First things first: Tim Tams are thick, milk-chocolate-coated, rectangular sandwich cookies (the cookies themselves are chocolate-flavored) with two choices of filling: chocolate creme and caramel.

Next most important (if the first part was important): They are said to be available for a limited time, and only at Target.

Third, and only of interest to those Australians, New Zealanders and New Caledonians: Yes, the Pepperidge Farm cookies are genuine Tim Tams. Arnott's (the "real" baker of Tim Tams) and Pepperidge Farm are both owned by Campbell's.

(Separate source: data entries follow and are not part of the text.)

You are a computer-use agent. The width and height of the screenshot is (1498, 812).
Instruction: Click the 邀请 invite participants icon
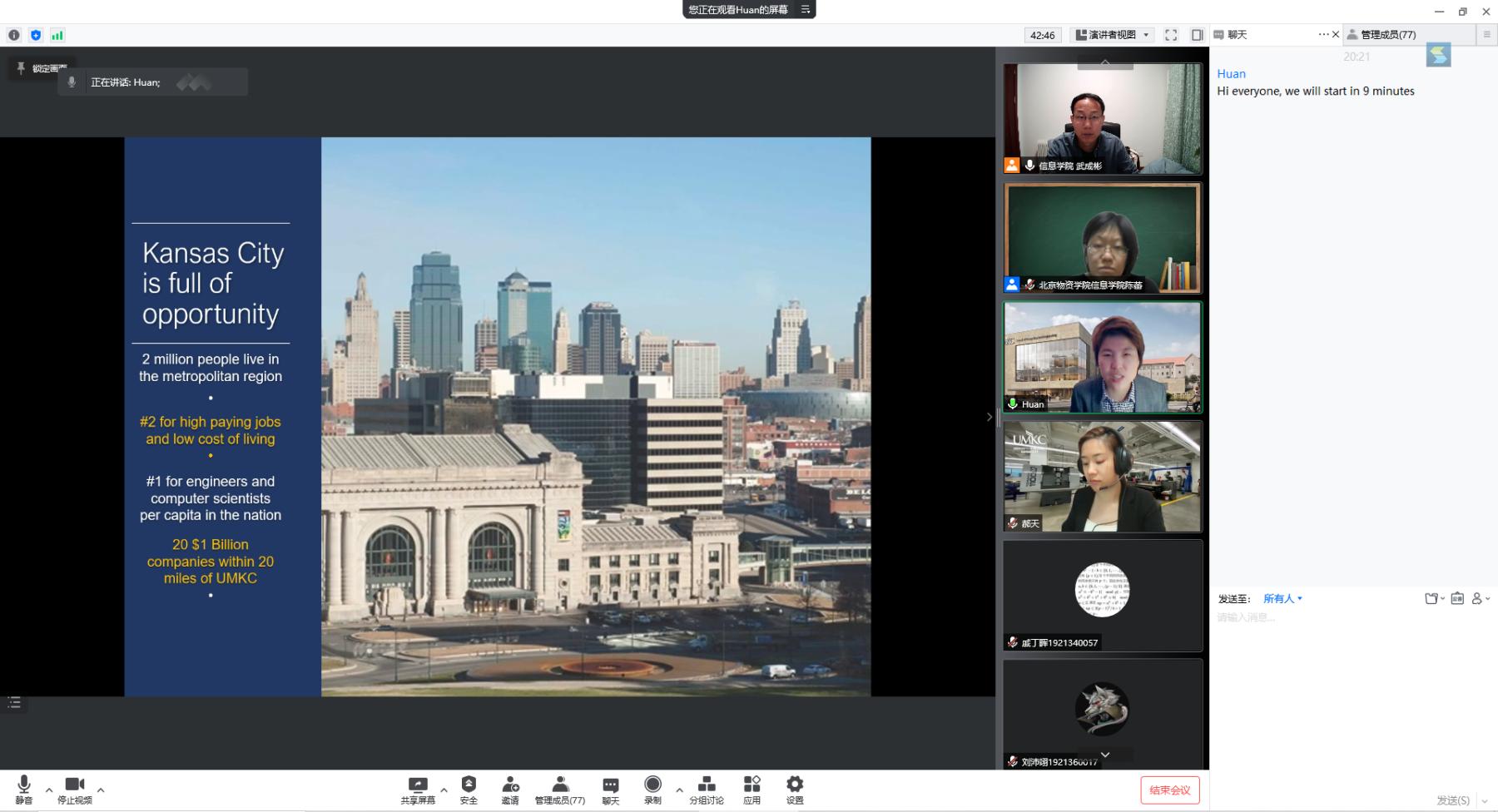[x=510, y=790]
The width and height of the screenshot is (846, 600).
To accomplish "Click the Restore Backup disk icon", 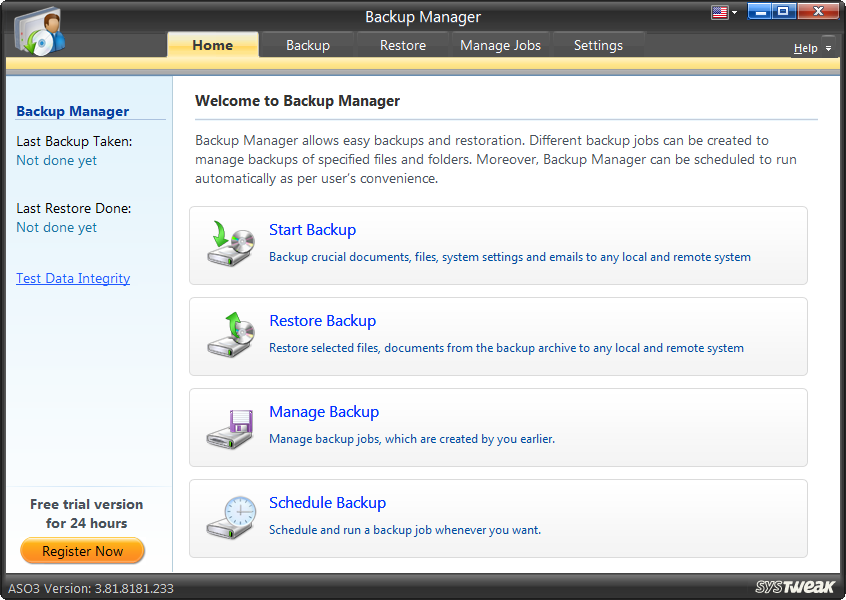I will click(230, 334).
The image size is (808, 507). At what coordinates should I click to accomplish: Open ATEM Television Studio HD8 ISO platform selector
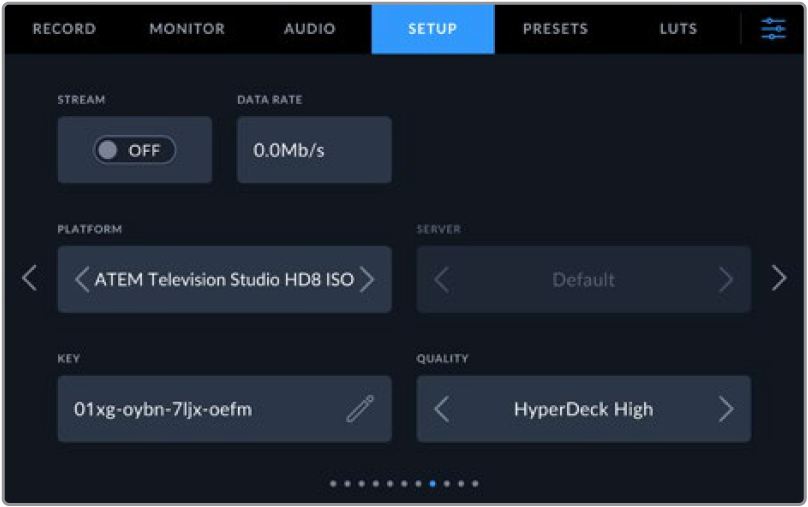pyautogui.click(x=224, y=279)
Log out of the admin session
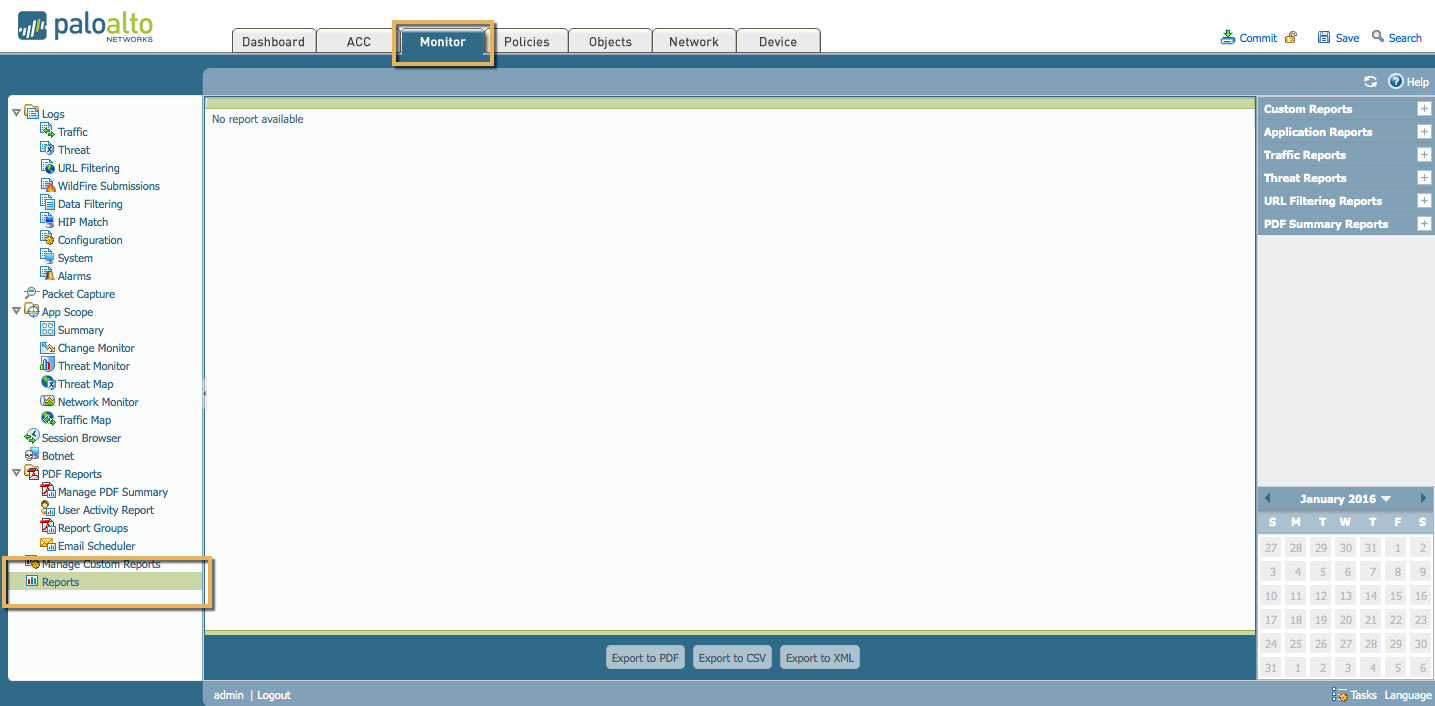The height and width of the screenshot is (706, 1435). 273,694
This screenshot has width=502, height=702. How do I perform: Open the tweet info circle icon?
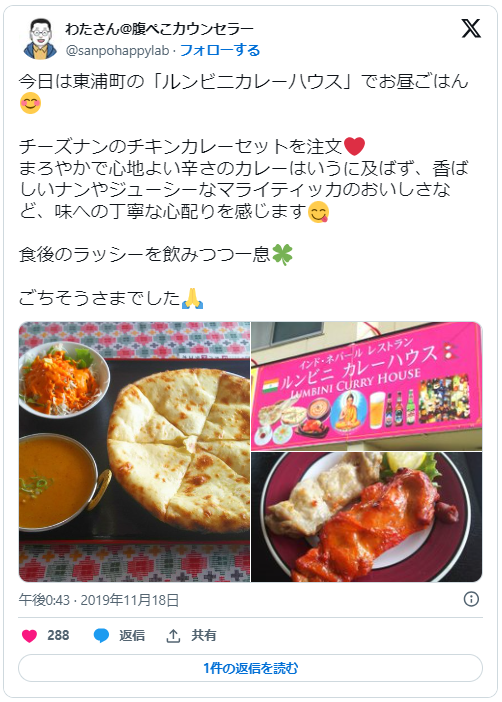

Not exactly berries When Special K Red Berries appeared in 2001, Mr. Tidbit assumed that "red berries" was a sly way of intimating that the cereal contained strawberries when it really didn't.

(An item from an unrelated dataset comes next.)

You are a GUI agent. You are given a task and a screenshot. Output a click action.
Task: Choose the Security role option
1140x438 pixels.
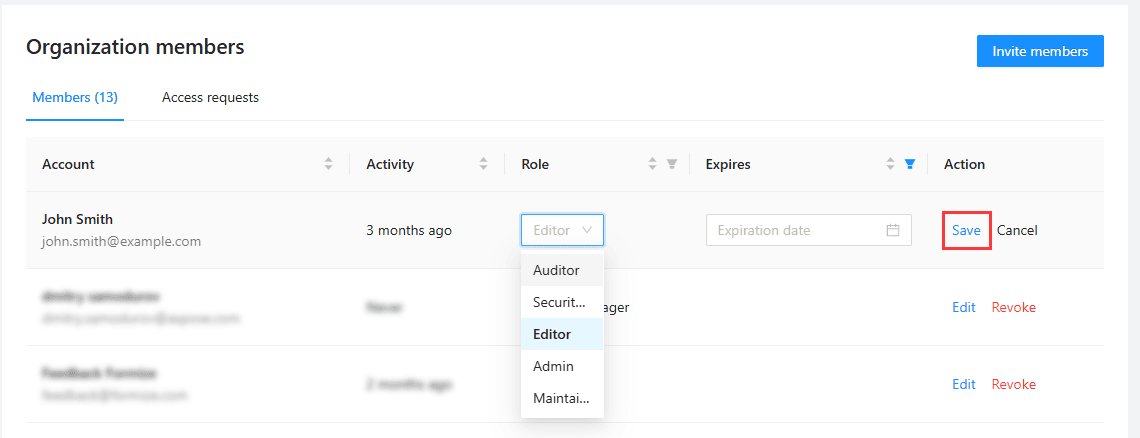(559, 302)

But in fact Special K Red Berries contains actual freeze-dried sliced strawberries. So Mr. Tidbit had to assume that new Special K Blueberry -- a name much more specific than, say, Special K Azure Berries -- contains actual freeze-dried blueberries.

It doesn't.

As the package front says in small type, the cereal is "naturally and artificially flavored crunchy blueberry, rice and wheat flakes with oat and blueberry clusters." Mr. Tidbit would describe the flakes as having tiny dots of blueberry, and the ingredients list tells us that the closest we get to blueberries in the "blueberry flavored bits" contained in the "blueberry flavored clusters" is some blueberry purée concentrate.

The box of Special K Blueberry contains 11.4 ounces, compared with Special K Red Berries' 12 ounces, and they sell for the same price, so the not-actually-blueberries cereal costs 5 percent more per ounce than the cereal with actual strawberries.